> ASSIGNMENT: There is material below. Print exactly the lines starting at the line with "1134x666 pixels." and ending at the line with "Click 浏览文件(F) in the edit dialog", ends included, and no others.
++++++++
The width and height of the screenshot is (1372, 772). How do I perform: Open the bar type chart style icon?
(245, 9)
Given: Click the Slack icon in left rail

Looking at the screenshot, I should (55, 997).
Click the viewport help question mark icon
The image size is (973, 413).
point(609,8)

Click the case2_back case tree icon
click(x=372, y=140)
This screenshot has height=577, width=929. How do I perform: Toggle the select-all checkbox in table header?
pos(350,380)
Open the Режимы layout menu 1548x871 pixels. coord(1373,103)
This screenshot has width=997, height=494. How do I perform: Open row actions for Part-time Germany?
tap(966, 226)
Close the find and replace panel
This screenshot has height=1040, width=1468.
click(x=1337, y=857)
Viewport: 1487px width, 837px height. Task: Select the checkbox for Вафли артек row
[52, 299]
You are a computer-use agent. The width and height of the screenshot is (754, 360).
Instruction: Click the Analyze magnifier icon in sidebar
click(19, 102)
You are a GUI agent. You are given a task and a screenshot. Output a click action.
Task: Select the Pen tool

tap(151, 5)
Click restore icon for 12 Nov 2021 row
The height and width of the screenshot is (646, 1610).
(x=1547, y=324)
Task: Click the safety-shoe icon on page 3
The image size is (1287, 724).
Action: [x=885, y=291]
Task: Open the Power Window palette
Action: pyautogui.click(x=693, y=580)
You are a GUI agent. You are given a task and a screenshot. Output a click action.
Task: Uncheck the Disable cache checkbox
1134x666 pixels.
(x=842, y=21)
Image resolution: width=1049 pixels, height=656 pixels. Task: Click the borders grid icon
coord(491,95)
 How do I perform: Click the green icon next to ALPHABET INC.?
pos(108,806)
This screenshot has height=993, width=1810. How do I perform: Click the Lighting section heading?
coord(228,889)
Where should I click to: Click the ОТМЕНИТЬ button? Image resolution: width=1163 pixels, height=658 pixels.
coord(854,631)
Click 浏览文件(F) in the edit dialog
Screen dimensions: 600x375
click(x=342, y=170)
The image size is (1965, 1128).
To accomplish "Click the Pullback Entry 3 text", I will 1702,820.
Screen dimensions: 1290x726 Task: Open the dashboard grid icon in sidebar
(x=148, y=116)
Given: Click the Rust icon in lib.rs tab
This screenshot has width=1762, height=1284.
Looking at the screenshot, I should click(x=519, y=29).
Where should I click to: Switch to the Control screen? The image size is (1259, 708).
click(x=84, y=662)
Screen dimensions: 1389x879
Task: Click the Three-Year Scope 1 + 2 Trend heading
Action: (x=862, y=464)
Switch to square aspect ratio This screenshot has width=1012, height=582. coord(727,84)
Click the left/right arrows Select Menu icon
++++++++
> ANSWER TO THIS EXERCISE:
1134x666 pixels.
(x=842, y=21)
Image resolution: width=1049 pixels, height=656 pixels. Task: Click the borders grid icon
coord(491,95)
 How do I perform: Click the green icon next to ALPHABET INC.?
pos(108,806)
This screenshot has height=993, width=1810. How do I perform: Click the Lighting section heading?
coord(228,889)
Where should I click to: Click the ОТМЕНИТЬ button? Image resolution: width=1163 pixels, height=658 pixels.
coord(854,631)
Click 浏览文件(F) in the edit dialog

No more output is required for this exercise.